Hinges and Turns
Posted on 30/05/2023
Colin Richards was once a primary teacher and is now a long-retired HMI. In this guest blog-post he considers the changes to school inspection over recent decades which have culminated in what he calls ‘a kind of dominated “professionalism”’. He looks forward to the prospect of educational renewal under a different government.
In 1996 I published a piece, ‘At a hinge of history?’, in the TES (April 19). It was provoked by the chief inspector’s misuse of inspection evidence and his increasingly strident ‘turn to the right’ foreshadowing increasing political involvement in issues relating to the detail of curriculum, pedagogy, assessment and accountability.

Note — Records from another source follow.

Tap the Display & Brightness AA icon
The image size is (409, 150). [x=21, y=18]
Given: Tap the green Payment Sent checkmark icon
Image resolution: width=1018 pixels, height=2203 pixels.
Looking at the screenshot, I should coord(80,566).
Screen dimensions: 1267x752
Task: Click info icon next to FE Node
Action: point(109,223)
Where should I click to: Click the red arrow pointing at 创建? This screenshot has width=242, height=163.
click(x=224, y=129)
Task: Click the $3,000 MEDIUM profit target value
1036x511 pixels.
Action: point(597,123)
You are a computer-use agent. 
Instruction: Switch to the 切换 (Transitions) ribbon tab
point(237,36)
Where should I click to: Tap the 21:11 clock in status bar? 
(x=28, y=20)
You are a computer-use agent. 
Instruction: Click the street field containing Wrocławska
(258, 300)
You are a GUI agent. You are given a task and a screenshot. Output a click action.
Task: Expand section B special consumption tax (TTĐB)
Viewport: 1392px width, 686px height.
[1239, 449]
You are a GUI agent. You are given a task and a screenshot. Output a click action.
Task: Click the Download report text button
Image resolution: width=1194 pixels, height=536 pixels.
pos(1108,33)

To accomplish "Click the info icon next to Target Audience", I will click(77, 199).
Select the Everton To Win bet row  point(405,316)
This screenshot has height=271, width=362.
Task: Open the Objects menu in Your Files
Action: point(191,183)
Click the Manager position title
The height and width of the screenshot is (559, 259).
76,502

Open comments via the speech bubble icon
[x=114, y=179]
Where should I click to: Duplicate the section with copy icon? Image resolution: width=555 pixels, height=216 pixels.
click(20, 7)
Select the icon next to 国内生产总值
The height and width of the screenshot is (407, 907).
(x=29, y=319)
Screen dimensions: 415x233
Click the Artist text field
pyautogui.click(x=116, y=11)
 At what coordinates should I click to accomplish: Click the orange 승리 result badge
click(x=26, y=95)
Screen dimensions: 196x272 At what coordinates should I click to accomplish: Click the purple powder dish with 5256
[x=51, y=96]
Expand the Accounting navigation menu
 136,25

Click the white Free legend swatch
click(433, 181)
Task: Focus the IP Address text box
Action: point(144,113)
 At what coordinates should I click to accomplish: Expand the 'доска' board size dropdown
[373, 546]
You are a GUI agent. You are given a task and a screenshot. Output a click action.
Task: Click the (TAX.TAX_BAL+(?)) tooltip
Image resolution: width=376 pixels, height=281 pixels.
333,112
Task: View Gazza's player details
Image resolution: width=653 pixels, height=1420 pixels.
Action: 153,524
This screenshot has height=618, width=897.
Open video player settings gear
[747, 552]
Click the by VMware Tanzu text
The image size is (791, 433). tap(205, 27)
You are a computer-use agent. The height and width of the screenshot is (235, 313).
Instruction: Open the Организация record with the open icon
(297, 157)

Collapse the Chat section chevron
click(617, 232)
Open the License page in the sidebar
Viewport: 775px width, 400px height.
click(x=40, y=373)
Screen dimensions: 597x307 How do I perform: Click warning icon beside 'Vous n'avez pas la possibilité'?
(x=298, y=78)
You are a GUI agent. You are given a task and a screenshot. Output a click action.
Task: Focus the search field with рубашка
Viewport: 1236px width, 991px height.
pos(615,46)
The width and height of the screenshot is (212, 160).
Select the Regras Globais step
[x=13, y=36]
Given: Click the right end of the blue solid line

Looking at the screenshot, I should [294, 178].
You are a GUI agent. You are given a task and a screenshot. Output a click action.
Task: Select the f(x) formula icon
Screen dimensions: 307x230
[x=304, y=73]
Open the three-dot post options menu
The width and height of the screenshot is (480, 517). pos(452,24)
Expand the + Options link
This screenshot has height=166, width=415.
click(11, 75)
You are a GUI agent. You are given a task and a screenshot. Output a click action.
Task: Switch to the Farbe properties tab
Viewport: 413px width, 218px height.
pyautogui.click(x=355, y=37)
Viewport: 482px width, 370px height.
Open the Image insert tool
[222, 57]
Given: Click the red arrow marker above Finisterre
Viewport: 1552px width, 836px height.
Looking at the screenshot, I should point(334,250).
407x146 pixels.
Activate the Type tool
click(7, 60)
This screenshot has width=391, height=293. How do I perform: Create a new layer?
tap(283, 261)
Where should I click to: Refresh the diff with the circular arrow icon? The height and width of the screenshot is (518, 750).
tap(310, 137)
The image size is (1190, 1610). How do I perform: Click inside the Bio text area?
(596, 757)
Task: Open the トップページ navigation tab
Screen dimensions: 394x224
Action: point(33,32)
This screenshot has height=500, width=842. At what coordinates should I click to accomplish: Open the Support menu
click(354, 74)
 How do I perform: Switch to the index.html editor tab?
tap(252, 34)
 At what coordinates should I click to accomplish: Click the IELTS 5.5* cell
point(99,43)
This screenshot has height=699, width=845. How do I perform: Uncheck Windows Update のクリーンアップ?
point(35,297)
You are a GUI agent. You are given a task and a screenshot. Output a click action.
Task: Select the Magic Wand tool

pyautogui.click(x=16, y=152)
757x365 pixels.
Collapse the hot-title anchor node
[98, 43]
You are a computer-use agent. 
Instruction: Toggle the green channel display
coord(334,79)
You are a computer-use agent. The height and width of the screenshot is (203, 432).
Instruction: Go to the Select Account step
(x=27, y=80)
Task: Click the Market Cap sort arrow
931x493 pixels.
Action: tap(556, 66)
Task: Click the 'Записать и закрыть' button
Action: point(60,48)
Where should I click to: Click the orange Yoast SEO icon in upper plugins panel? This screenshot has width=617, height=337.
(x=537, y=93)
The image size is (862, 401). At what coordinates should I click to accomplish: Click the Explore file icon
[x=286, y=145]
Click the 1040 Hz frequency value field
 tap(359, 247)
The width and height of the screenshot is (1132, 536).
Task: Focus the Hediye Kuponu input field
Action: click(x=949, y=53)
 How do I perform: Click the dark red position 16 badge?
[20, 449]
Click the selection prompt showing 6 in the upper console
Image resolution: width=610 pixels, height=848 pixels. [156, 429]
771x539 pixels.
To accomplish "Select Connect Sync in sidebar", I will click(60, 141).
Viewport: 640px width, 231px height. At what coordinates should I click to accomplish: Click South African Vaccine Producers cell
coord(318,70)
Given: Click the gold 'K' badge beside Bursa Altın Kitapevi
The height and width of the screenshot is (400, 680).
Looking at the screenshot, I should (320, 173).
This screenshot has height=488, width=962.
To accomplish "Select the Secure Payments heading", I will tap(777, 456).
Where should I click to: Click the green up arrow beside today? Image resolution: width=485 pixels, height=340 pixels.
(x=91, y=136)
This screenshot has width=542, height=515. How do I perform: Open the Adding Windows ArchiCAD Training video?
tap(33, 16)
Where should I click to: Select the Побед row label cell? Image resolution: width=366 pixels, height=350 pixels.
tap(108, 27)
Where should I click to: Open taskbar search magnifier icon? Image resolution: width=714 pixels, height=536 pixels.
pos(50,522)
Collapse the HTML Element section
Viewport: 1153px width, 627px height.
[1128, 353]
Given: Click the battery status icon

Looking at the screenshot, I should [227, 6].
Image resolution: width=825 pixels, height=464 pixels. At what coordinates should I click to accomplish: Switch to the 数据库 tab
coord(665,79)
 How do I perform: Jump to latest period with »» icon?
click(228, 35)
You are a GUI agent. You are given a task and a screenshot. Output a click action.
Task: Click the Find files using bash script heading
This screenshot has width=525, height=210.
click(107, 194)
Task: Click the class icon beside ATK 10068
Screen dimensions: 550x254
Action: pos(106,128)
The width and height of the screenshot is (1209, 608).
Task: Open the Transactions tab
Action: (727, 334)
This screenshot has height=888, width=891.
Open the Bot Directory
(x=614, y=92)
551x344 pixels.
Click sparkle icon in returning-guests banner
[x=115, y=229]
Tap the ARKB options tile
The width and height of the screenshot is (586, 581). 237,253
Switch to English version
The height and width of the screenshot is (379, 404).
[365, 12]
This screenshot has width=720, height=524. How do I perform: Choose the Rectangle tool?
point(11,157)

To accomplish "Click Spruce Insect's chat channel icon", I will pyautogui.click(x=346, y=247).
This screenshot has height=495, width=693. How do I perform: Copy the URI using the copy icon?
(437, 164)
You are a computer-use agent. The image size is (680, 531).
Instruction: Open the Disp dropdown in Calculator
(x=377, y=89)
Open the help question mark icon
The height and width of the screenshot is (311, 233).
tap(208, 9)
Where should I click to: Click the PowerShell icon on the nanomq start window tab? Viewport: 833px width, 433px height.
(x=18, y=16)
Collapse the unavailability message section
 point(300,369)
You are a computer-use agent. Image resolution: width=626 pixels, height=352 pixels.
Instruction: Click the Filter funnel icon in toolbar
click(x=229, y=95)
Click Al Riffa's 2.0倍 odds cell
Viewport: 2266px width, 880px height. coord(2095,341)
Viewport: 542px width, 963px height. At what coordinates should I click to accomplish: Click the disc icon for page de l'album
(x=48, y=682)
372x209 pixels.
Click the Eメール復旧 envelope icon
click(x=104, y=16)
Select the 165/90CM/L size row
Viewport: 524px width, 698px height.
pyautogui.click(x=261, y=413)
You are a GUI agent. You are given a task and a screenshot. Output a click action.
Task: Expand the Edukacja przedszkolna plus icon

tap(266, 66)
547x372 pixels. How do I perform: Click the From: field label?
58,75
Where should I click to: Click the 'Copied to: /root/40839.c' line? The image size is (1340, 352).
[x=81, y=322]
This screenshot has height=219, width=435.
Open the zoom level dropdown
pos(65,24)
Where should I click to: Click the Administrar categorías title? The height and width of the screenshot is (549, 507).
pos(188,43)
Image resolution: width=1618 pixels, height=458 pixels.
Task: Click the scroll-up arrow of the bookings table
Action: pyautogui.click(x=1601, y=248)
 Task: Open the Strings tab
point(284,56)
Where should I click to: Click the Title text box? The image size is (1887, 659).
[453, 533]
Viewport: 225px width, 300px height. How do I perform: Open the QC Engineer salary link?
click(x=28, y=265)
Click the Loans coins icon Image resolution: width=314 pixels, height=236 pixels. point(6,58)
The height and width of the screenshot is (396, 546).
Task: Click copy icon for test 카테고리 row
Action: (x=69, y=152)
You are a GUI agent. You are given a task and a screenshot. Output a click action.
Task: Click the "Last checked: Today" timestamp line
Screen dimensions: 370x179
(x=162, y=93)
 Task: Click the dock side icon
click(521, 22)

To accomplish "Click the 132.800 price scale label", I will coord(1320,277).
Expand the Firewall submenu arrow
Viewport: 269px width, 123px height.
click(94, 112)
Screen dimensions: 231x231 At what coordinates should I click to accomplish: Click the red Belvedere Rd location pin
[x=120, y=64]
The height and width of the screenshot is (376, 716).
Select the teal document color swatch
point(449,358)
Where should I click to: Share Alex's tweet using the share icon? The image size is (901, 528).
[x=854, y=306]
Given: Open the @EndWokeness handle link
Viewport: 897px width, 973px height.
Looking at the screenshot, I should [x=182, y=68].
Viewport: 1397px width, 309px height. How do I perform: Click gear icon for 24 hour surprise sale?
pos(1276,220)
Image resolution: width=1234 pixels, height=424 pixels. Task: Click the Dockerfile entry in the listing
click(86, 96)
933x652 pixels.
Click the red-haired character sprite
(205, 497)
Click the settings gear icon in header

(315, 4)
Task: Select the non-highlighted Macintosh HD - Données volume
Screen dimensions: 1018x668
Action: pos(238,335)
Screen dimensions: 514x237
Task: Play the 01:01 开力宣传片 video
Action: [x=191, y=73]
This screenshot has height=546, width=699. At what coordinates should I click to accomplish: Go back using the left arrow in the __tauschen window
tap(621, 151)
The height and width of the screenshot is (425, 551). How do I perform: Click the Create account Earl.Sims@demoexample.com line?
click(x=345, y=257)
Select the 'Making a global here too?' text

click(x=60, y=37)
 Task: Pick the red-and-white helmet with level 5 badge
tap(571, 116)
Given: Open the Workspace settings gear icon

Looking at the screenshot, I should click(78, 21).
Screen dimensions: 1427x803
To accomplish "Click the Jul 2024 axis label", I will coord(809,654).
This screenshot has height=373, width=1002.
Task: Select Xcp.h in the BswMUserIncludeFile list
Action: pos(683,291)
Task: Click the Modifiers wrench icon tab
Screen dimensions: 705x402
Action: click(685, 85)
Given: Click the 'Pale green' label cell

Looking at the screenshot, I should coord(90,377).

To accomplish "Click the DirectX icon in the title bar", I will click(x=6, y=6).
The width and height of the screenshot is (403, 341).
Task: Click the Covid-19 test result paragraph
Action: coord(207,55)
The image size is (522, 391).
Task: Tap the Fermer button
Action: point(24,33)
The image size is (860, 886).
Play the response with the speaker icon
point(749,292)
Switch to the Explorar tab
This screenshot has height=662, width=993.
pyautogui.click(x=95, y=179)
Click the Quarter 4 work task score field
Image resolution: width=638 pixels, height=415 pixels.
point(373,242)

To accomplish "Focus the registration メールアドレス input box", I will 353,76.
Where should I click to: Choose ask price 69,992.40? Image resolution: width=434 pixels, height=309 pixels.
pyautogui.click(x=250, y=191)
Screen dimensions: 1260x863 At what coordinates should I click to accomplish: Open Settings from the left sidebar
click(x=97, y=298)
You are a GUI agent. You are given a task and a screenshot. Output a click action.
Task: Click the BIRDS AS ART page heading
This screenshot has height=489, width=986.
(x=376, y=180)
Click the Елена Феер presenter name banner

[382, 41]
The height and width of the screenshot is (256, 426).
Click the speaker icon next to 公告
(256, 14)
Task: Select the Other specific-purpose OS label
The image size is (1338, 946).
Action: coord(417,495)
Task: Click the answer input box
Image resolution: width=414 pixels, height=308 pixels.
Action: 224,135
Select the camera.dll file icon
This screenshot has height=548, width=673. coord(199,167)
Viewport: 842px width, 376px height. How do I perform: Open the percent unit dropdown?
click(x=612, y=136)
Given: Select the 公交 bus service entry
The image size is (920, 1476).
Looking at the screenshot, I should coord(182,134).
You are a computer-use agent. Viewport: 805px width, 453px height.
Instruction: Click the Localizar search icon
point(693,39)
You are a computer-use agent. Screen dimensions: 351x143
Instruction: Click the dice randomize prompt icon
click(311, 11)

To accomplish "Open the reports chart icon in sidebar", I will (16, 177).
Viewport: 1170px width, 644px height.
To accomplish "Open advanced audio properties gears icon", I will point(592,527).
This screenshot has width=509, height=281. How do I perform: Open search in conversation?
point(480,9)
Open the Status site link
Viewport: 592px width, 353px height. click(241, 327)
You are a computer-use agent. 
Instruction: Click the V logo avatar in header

Almost thirty years on, a combination of government-‘inspired’ financial neglect, DfE-‘inspired’ orthodoxy, Oak-‘inspired’ instrumentalism and Ofsted-‘inspired’ fear and anger is provoking a major crisis of confidence within the education service. This could just be another ‘hinge of history’—involving ‘a turn to the left’ or at the very least ‘a turn for the better’.
This blog focuses on changes in primary education: a similar, though not identical, thirty-year history could be written of special education and secondary education.
When I began primary teaching in the middle of the 1960s, English education, like the past, was a foreign country. They did things differently there (apologies to L.P. Hartley). There was no mandated curriculum except for religious instruction (ironically often ignored in practice). There was a strong emphasis on the teaching of English, mathematics and, for 11-plus classes, ‘intelligence’. The rest of the curriculum was left to teachers’ discretion, resulting—in some schools—in wonderful practice illustrating young children’s amazing potential, particularly, but not only, in the arts. HM inspectors were few and far between. Their visits were met with curiosity tinged with a little apprehension. Local Education Authorities had advisory services, varying in quality and primary expertise but generally welcomed in schools. There was no national system of assessment whatever, though there was a variety of arrangements for selection at age eleven. Primary schools did use standardised tests but sparingly. Schools operated as very largely self-contained, isolated institutions. Compared with the present things were different; not always better but certainly not always worse. There was a kind of unchallenged, embryonic professionalism.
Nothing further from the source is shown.